What to produce ▸ All pictures are to be omitted while the lines starting at the line with "705x728 pixels." and ending at the line with "Viewport: 868px width, 395px" in the material below are retyped exactly, both ends included.

Records to use ▸
•••

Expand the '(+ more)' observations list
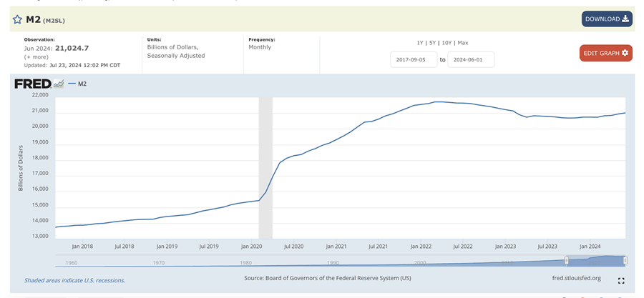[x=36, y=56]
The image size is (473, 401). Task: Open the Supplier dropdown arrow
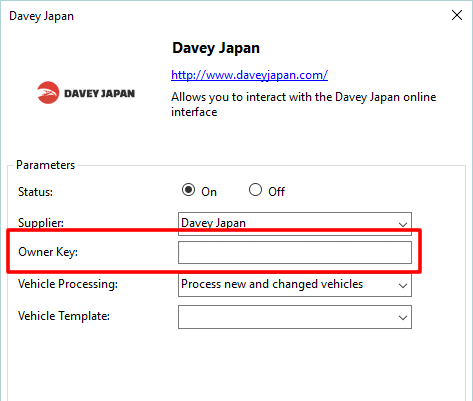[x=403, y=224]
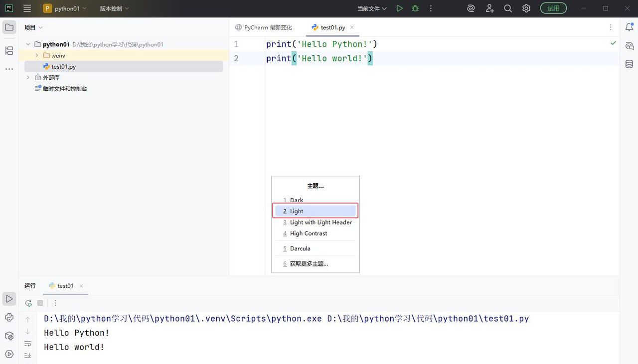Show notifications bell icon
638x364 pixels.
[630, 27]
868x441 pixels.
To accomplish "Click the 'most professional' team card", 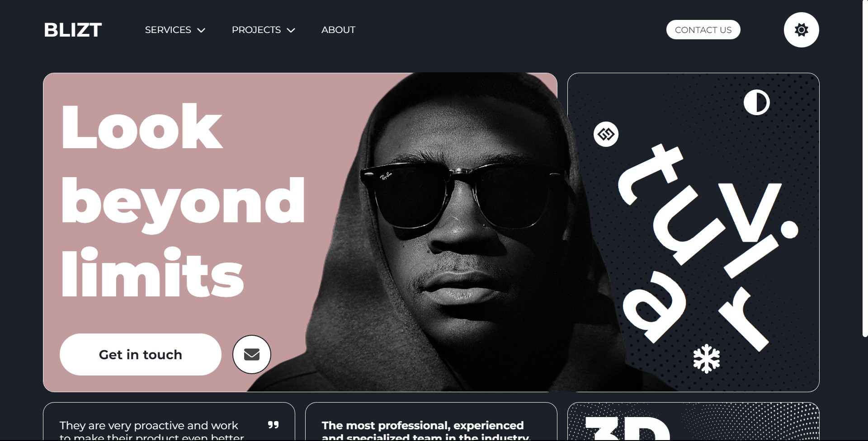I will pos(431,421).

•••

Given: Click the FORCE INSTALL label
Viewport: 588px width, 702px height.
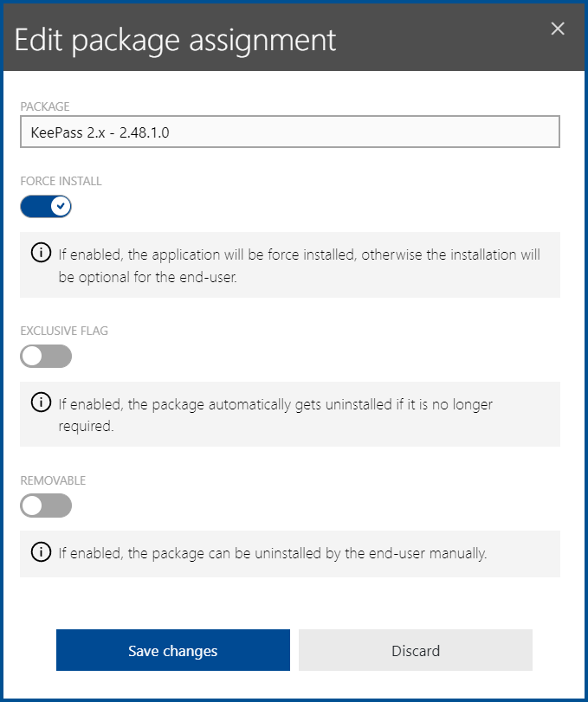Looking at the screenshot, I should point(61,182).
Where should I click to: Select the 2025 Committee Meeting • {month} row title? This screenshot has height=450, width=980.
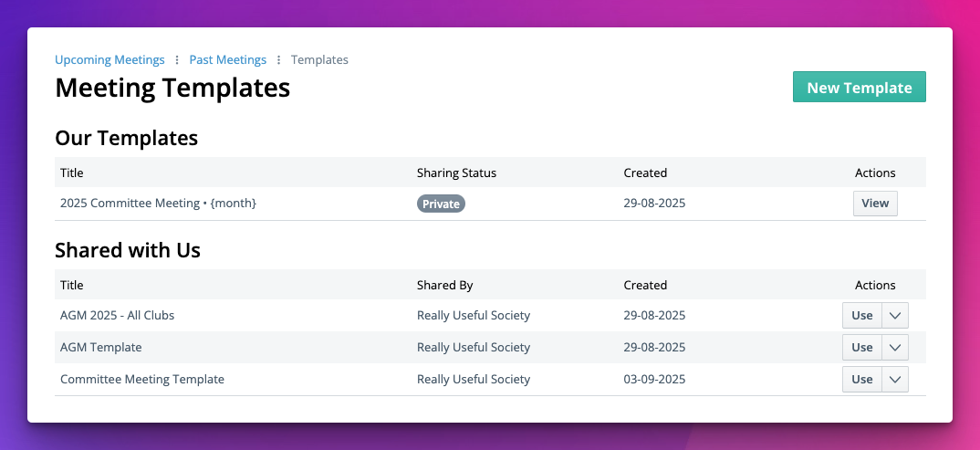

•••

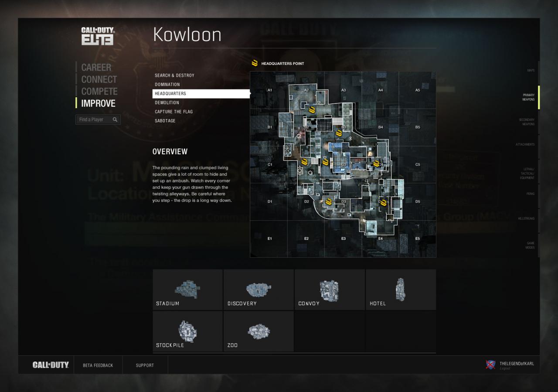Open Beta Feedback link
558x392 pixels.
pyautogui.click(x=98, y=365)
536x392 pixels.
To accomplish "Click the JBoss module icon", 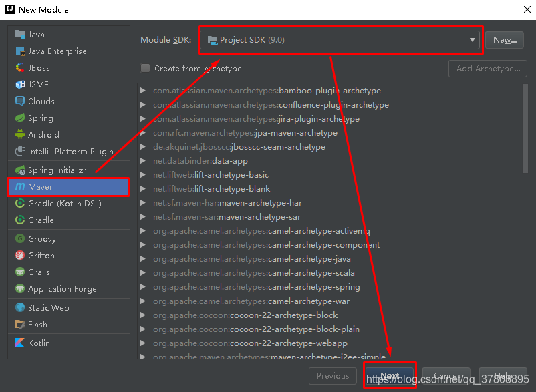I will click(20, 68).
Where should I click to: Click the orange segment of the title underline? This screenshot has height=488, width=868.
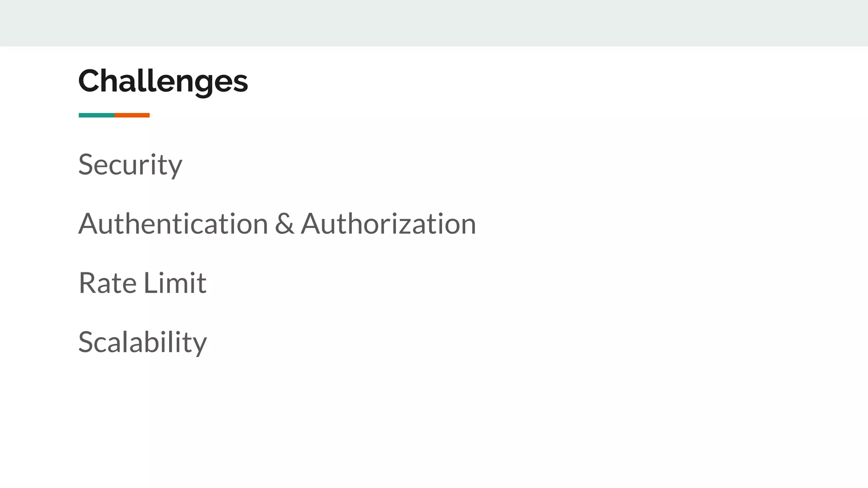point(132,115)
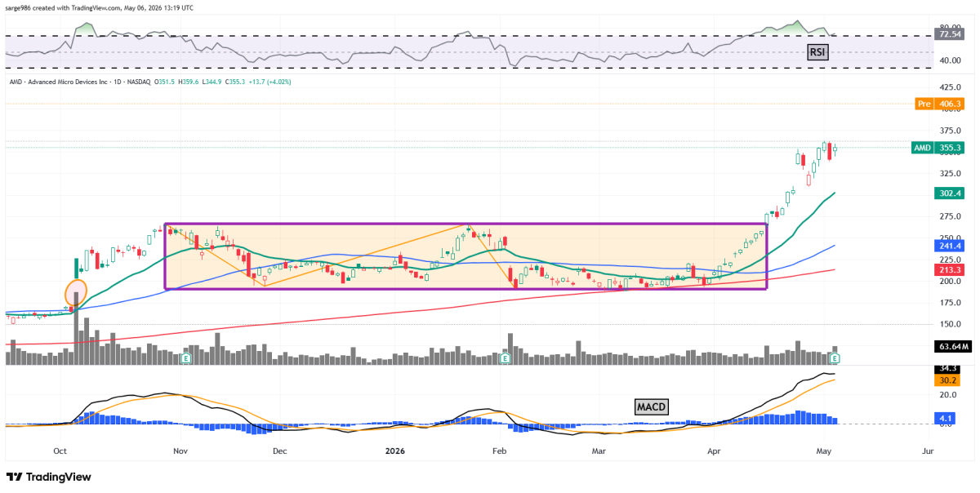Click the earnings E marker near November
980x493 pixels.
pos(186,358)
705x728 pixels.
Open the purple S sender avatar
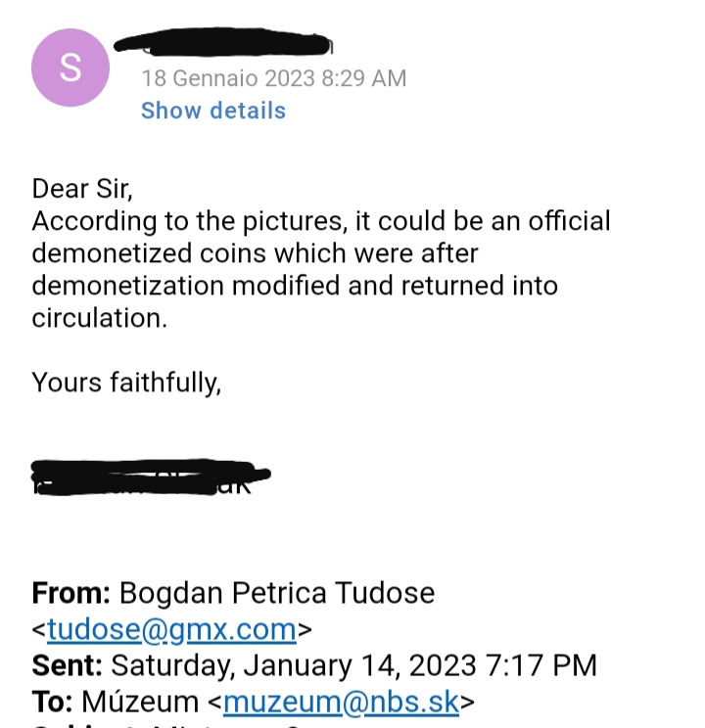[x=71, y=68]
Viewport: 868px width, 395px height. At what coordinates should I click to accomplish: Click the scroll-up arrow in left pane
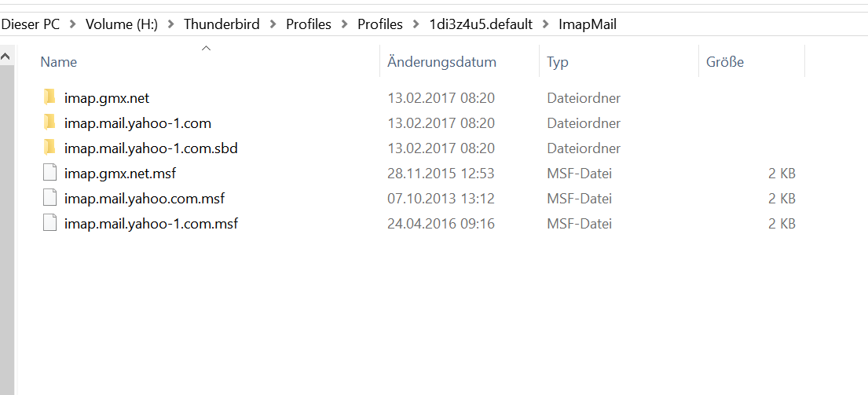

•••

Answer to this problem ▸
705x728 pixels.
Open the purple S sender avatar
[x=71, y=68]
Viewport: 868px width, 395px height. At what coordinates should I click to accomplish: Click the scroll-up arrow in left pane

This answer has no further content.